It looks fine, remember the Stihl 361 and 362 both have similar top handles. I like most prefer the nice metal handle with a rubber cover, but if I had to guess the plastic handle may very well be more durable than aluminum.


----------



## Tree_Frog (Mar 13, 2014)

Wonder if plastic handles reduce felt vibration?


----------



## Andyshine77 (Mar 13, 2014)

Tree_Frog said:


> Wonder if plastic handles reduce felt vibration?



Unlikely, especially without the rubber cover.


----------



## 7sleeper (Mar 13, 2014)

Andyshine77 said:


> Unlikely, especially without the rubber cover.


I really doubt a 1-2mm hard rubber(almost plastic like) cover is going to offer any vibration reduction at all! For that I prefer wearing thick leather gloves or those modern soft rubber molded on fabric gloves.

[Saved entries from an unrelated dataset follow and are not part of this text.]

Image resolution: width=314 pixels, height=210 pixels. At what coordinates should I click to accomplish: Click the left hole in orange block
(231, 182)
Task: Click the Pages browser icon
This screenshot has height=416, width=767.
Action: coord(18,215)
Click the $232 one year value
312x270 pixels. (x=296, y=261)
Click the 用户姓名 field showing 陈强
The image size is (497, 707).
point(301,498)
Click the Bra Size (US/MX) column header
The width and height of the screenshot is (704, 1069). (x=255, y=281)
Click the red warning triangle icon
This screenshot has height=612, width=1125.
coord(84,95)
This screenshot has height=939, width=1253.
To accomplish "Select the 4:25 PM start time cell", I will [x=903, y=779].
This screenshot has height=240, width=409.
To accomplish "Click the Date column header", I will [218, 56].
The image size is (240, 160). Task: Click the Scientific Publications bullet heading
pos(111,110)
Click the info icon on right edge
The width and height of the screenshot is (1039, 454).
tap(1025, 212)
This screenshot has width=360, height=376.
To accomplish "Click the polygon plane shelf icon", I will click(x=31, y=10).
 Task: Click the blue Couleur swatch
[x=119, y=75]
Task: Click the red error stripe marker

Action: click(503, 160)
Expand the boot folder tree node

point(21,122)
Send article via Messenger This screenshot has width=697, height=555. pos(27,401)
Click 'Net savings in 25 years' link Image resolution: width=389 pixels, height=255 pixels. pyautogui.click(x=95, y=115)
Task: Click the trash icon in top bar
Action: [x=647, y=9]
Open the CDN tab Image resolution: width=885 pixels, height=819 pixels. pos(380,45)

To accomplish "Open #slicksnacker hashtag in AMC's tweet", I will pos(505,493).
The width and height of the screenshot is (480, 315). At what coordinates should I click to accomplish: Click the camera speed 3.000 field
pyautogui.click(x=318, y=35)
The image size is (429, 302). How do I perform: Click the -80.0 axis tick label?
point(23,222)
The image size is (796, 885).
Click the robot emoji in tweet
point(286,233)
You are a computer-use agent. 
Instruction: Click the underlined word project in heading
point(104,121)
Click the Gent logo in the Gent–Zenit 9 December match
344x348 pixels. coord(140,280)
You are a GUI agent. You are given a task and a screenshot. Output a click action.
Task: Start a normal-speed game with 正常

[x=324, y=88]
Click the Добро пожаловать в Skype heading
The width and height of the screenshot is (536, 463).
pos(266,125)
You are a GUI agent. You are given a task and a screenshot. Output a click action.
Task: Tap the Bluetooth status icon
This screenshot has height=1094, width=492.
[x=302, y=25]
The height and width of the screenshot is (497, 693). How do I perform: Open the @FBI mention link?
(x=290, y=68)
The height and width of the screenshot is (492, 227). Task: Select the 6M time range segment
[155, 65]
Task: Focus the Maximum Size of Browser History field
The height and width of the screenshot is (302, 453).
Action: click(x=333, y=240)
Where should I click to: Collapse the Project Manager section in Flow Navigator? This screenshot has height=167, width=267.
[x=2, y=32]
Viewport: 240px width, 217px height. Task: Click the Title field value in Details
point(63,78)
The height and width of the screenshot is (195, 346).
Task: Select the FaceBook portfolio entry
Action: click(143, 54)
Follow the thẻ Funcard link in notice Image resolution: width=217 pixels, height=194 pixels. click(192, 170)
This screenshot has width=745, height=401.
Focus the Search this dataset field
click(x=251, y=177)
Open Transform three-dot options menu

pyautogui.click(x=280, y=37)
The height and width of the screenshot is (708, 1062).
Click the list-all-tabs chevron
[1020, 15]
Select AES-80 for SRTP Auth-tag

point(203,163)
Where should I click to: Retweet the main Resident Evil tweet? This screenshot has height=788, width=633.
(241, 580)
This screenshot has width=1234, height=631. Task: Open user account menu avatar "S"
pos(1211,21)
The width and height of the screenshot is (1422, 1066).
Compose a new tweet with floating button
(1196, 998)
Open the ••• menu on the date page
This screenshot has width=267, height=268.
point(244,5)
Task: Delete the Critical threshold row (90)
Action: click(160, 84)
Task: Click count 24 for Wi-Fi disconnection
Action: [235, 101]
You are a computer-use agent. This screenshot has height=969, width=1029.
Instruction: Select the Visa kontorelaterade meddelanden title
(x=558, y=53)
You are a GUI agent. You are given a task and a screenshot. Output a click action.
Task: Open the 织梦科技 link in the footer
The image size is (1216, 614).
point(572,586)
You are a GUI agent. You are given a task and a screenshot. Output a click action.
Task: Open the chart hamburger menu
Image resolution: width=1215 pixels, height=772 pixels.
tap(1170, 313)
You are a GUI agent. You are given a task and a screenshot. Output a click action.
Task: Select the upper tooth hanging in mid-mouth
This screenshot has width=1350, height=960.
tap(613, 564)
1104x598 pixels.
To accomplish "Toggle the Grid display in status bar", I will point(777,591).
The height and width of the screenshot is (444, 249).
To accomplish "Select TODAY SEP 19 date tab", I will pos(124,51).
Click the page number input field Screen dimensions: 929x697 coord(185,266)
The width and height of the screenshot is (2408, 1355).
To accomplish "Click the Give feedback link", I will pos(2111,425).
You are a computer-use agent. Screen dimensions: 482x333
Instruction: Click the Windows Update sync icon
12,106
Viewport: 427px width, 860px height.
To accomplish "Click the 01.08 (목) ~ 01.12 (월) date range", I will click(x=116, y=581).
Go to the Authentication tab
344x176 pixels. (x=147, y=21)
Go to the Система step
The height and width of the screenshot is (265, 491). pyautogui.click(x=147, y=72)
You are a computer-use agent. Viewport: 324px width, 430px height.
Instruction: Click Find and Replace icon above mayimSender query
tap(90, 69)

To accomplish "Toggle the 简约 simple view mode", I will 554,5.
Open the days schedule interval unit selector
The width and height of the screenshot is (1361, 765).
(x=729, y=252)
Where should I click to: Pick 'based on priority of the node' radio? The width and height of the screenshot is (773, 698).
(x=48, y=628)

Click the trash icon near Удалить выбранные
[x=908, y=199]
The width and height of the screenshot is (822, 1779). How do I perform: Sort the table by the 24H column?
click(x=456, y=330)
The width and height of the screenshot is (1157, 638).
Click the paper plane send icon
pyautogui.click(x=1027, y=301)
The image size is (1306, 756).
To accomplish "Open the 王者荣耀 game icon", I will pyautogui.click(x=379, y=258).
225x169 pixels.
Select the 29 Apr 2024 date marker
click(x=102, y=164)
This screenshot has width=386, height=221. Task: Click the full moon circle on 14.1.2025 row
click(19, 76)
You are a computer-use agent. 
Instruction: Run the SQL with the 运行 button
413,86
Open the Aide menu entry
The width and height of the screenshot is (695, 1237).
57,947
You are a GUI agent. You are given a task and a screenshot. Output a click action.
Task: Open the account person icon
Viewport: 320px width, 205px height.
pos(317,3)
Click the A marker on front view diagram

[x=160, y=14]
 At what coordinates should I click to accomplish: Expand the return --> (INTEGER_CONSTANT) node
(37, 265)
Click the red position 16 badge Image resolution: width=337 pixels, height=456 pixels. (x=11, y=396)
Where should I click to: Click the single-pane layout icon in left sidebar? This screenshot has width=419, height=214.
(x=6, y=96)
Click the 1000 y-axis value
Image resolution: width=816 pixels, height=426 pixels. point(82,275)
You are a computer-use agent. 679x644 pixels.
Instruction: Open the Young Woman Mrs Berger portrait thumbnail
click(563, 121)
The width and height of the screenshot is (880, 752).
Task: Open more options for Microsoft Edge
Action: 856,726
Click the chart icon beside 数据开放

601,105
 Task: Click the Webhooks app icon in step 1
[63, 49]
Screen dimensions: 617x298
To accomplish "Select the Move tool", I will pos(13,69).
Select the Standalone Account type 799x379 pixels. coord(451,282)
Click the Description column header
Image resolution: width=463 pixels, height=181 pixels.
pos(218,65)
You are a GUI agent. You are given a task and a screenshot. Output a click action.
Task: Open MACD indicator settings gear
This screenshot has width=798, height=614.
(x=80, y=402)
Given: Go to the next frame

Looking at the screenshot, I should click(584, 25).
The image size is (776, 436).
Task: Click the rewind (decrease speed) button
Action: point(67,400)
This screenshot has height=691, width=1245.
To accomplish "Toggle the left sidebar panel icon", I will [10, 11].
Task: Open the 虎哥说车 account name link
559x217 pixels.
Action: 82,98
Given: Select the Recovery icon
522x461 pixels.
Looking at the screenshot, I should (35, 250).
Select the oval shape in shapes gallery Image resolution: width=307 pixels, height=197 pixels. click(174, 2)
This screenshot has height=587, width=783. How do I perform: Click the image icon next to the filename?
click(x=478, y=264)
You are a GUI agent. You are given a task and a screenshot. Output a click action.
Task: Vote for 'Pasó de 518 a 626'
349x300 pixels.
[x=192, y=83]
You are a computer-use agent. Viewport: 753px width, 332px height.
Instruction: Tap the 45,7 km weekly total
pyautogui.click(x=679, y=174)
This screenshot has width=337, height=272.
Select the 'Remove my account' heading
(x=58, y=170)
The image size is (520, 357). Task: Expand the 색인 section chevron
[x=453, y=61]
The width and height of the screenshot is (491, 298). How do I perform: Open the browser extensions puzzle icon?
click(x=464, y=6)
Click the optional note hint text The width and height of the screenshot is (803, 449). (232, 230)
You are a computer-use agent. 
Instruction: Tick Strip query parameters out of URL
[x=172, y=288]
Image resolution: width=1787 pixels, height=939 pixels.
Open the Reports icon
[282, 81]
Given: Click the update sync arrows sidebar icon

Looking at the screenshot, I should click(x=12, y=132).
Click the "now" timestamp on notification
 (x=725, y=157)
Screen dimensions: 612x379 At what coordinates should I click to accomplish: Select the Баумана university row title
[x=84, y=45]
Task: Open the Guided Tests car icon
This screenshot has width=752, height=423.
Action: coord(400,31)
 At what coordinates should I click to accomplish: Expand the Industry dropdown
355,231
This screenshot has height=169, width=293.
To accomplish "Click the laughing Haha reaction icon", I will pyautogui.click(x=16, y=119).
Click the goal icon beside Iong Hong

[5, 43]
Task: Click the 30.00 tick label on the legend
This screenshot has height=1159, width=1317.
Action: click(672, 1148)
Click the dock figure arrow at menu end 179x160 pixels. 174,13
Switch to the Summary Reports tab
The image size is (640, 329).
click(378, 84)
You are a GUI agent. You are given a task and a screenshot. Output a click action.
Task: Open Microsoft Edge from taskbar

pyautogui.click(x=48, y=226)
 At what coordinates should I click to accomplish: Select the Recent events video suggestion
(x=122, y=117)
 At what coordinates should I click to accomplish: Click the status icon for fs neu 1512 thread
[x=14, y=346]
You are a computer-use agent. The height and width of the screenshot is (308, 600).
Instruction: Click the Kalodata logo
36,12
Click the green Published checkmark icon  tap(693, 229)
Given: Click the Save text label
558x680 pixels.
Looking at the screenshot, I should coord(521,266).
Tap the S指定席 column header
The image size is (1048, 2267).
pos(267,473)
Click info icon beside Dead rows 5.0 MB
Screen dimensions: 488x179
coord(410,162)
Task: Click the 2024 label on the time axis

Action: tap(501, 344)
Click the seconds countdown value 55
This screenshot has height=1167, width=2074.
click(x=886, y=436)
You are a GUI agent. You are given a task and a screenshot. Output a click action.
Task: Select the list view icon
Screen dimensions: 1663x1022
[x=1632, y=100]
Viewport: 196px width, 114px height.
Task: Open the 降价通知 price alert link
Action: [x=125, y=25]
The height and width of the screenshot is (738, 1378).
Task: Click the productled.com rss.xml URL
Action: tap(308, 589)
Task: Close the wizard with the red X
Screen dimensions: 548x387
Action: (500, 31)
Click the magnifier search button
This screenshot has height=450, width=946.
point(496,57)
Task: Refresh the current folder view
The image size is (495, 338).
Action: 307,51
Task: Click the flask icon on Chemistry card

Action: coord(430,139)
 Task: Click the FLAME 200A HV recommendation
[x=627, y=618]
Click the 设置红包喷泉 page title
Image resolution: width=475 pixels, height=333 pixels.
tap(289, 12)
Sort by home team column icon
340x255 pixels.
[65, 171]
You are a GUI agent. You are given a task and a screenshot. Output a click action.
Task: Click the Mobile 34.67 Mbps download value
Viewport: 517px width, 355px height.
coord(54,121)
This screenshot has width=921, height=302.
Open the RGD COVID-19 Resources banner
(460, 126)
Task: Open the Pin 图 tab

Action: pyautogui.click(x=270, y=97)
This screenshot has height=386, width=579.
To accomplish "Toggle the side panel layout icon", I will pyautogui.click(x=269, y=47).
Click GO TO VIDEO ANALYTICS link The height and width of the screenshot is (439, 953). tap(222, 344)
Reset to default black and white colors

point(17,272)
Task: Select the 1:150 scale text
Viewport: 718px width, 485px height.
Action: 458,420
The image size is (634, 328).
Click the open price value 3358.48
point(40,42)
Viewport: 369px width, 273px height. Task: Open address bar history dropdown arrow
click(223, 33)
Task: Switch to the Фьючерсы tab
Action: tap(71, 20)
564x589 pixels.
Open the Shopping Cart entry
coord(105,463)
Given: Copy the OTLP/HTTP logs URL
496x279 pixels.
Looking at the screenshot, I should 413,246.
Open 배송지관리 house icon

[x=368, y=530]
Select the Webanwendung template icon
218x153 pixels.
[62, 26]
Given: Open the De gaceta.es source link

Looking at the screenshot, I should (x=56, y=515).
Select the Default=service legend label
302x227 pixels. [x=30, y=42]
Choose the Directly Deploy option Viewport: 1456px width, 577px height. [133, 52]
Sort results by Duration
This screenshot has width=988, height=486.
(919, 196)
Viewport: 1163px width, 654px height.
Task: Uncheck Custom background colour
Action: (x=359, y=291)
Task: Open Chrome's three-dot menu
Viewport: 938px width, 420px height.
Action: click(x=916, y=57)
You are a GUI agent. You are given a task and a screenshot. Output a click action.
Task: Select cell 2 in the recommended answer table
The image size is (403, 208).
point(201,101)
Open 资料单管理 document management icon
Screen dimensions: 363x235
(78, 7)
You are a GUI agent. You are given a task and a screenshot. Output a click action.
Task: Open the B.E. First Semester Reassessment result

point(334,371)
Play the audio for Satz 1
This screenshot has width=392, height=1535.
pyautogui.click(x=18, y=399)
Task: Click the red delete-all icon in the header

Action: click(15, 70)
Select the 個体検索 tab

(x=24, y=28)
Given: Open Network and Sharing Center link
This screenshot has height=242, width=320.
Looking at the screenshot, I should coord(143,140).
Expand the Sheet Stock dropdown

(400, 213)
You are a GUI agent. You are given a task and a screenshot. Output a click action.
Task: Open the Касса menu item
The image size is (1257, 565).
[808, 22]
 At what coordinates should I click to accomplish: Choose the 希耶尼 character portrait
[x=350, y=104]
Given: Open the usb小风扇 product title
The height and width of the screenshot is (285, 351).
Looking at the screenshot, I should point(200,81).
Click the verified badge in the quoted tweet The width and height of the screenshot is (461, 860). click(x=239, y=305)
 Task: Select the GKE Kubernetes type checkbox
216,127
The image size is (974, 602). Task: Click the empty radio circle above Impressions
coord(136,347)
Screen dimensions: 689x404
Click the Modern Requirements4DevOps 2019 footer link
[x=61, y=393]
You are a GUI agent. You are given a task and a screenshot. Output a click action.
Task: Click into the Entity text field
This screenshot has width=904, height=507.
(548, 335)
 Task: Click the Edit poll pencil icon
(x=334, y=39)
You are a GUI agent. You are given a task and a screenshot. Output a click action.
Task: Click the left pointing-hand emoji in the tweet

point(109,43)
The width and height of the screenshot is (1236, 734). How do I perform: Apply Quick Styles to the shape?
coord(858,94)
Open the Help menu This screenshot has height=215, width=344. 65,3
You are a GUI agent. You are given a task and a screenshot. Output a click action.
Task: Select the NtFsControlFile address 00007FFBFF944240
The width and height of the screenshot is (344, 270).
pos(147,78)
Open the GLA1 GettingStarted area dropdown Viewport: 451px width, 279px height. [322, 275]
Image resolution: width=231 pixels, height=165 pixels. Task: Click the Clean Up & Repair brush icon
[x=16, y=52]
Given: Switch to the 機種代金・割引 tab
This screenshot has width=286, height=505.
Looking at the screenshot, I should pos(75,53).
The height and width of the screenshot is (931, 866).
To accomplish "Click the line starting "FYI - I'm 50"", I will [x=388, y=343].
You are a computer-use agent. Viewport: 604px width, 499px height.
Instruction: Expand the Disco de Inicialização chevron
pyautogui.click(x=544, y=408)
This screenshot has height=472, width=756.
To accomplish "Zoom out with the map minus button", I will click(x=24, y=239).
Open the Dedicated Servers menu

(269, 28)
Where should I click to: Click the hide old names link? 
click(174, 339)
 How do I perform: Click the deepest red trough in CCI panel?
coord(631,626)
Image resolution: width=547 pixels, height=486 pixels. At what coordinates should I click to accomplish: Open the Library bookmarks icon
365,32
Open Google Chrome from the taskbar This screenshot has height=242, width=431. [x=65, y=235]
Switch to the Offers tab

And if we recall after the introduction of the "plastic" pistol (Glock) all the reviews mentioned that there was a little reduction in recoil. Don't know how much design has to do with it. But still.

7


----------



## Andyshine77 (Mar 13, 2014)

7sleeper said:


> I really doubt a 1-2mm hard rubber(almost plastic like) cover is going to offer any vibration reduction at all! For that I prefer wearing thick leather gloves or those modern soft rubber molded on fabric gloves.
> 
> And if we recall after the introduction of the "plastic" pistol (Glock) all the reviews mentioned that there was a little reduction in recoil. Don't know how much design has to do with it. But still.
> 
> 7



I would say the rubber will in fact filter out some specific high frequencies of vibrations, which are often the worst type IMHO.


----------



## Hedgerow (Mar 13, 2014)

Andyshine77 said:


> I've yet to run my new cs-590 so I can't yet say how it runs. I've already opened up the exhaust, I completely deleted the tube in the can and opened up the deflector. The overall quality is on par with anything, and it's so simple and easy to work on it's almost comical. I'm a big Dolmar guy myself, and I'm sure someday I'll have a 6100, but I can't see it being worth the extra cash for most anyone. The cs-390 is the best new saw for the money out there right now, the Dolmar PS-421 is a close second IMHO.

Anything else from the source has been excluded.